Reservists and Their Families


Serving one's country in uniform is an honored tradition. No one contemplated it turning into a financial hardship when the military reserve programs were set up, however. Vast changes in the economy, careers and family life have put some families into the gray area of fiscal jeopardy when their reservist breadwinners are called to duty.

One story that probably touched many was Sun reporter Graeme Browning's account of the difficulties faced by the Fallon family after Baltimore City housing policeman Ed Fallon was called to duty in the Persian Gulf. Mr. Fallon, whose normal pay scale ranged from $26,469 to $34,406, has shifted into a new pay grade: $20,000 as an active-duty National Guard sergeant. His wife, a Carroll County schoolteacher, has to pick up the financial slack.

At that, the Fallons are lucky. Younger reservists, less senior than Housing Authority Inspector Fallon and with spouses less educated than Mrs. Fallon, find their families pushed over the edge when they leave for active duty.

Financial assistance officials at Fort Detrick, Fort Meade and other facilities are working overtime to help these families over the transition. Federal law cuts interest rates on reservists' loans, and a National Committee for Employer Support of the Guard and Reserve, with chapters in each state, helps resolve problems of job-retention, seniority and benefits. Some employers supplement the pay of workers called to military service, but not all.

There is much more that can be done. In some cities, USO chapters coordinate hotline services with local radio and TV stations to direct military dependent families to support groups, relief agencies such as Army, Navy and Air Force Relief, which can offer small grants to cover family emergencies, medical crises or other financial hardships, and other voluntary aid groups.

In Washington, the USO helps organize family support groups. In Cleveland, which has no military base but sent thousands of reservists to the gulf, the USO fielded more than 2,000 calls as Desert Storm loomed. That USO chapter has installed new phone lines, boosted its volunteer corps and linked up with groups such as Christian Business Cares, which offers free tax accounting help and services such as home handyman and plumbing work at reduced or no cost. Donated funds send families out for a night at the movies or to dinner and even pay for some free groceries. Californians have organized a financial-aid fund to cover bills Army and Navy Relief won't touch.

Clearly, much more can be done in Maryland. Our fellow citizens are putting their lives on the line enforcing U.S. government policies and supporting the U.N. Security Council's edicts. Surely, we in Maryland can pull together to see that their families don't suffer undue hardships while these dedicated mothers and fathers, citizen-soldiers in the finest tradition, are doing their duty overseas.

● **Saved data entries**
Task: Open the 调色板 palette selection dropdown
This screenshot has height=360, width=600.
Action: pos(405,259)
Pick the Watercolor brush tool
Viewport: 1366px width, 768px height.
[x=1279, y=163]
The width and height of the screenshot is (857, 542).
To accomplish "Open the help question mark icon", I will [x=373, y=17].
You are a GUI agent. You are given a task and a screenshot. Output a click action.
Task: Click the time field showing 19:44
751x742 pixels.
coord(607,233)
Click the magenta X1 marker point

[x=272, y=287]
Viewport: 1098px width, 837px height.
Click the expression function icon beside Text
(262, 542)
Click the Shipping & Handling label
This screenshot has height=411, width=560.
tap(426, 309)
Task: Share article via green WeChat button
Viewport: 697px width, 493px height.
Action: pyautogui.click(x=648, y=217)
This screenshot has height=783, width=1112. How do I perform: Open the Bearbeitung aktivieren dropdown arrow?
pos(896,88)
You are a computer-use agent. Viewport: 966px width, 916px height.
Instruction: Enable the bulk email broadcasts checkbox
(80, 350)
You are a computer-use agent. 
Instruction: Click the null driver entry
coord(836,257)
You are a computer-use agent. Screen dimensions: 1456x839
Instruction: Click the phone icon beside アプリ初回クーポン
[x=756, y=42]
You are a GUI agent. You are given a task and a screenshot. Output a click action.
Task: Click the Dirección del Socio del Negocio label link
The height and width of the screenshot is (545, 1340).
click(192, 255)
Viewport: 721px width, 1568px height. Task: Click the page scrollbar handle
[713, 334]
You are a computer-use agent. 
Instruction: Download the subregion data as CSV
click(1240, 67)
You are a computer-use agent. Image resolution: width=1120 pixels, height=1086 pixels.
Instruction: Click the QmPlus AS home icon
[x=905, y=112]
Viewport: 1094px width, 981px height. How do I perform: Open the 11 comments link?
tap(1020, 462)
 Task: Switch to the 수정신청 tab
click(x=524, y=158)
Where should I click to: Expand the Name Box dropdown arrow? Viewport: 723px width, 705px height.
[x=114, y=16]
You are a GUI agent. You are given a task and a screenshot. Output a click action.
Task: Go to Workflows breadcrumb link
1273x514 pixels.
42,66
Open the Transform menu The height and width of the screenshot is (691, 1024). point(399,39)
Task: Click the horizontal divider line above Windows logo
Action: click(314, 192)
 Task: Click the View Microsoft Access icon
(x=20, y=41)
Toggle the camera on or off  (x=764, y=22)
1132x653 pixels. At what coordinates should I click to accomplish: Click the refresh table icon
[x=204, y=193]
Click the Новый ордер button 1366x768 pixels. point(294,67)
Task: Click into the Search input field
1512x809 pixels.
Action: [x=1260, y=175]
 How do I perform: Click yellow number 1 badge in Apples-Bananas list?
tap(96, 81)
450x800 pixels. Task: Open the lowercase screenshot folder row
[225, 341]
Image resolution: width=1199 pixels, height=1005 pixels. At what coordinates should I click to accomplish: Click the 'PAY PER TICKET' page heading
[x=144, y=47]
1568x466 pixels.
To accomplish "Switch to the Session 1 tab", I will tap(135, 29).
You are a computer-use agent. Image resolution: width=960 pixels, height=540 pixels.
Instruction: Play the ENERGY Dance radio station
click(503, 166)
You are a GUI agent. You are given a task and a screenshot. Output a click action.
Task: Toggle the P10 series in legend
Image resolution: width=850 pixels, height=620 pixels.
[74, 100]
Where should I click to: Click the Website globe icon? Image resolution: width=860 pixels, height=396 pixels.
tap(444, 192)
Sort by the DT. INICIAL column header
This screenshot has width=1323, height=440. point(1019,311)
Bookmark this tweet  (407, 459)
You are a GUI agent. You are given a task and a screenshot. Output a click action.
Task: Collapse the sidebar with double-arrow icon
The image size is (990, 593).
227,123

● **Exercise goal**
Copy out the stretch of the piece on reservists' families from "At that, the" through "but not all.", swapping "transition" for "changeover".

● **Response below**
At that, the Fallons are lucky. Younger reservists, less senior than Housing Authority Inspector Fallon and with spouses less educated than Mrs. Fallon, find their families pushed over the edge when they leave for active duty.

Financial assistance officials at Fort Detrick, Fort Meade and other facilities are working overtime to help these families over the changeover. Federal law cuts interest rates on reservists' loans, and a National Committee for Employer Support of the Guard and Reserve, with chapters in each state, helps resolve problems of job-retention, seniority and benefits. Some employers supplement the pay of workers called to military service, but not all.